There are a few "blocks" of port ranges being used with very few gaps, but there's plenty of room between those blocks, so that suggests a port collision is unlikely.

(As an aside, it looks like you're running Vault and Consul on the same host. They're both bound to the private IP and not localhost.
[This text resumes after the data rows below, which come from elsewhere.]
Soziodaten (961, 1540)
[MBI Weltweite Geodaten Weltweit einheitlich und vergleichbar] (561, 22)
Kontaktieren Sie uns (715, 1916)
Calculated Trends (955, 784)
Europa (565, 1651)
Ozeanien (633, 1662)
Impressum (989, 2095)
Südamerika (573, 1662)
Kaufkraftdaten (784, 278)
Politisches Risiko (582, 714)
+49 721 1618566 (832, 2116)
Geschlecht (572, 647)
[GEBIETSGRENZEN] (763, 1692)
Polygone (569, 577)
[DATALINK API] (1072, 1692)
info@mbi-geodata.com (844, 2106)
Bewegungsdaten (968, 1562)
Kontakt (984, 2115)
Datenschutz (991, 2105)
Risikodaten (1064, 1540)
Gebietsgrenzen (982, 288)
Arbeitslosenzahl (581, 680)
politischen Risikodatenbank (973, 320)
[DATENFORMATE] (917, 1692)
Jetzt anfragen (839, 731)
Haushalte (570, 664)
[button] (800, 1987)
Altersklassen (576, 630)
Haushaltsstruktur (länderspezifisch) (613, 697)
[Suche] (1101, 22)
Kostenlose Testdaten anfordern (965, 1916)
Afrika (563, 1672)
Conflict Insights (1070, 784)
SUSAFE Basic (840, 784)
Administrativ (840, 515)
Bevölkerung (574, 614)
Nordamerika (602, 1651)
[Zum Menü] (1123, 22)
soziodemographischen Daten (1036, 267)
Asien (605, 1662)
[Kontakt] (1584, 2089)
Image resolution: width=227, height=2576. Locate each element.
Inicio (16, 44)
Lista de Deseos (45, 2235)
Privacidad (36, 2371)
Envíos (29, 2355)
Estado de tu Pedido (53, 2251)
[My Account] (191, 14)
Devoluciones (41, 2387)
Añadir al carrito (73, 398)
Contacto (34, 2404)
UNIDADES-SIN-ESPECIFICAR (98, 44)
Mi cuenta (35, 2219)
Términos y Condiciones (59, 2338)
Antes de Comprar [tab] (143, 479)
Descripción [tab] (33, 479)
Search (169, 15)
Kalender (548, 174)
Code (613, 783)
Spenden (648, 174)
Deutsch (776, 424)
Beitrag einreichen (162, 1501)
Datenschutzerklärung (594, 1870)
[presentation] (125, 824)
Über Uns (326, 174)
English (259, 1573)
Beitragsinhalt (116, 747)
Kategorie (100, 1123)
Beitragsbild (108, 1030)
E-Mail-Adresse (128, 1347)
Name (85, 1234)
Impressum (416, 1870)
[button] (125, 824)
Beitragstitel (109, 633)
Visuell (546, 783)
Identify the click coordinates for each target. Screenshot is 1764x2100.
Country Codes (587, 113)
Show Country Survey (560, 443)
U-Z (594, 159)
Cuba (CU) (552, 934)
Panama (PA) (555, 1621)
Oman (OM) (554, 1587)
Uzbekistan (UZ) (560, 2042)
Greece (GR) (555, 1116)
If you're running Vault agent or Consul client on your Nomad clients, you might want to bind to localhost instead. Depending on your environment, we probably wouldn't recommend running the Vault/Consul server on the same host as a Nomad client either, although I suppose you could be running them as Nomad jobs?)

I will keep you updated once the issue will happen again and I will perform more tests.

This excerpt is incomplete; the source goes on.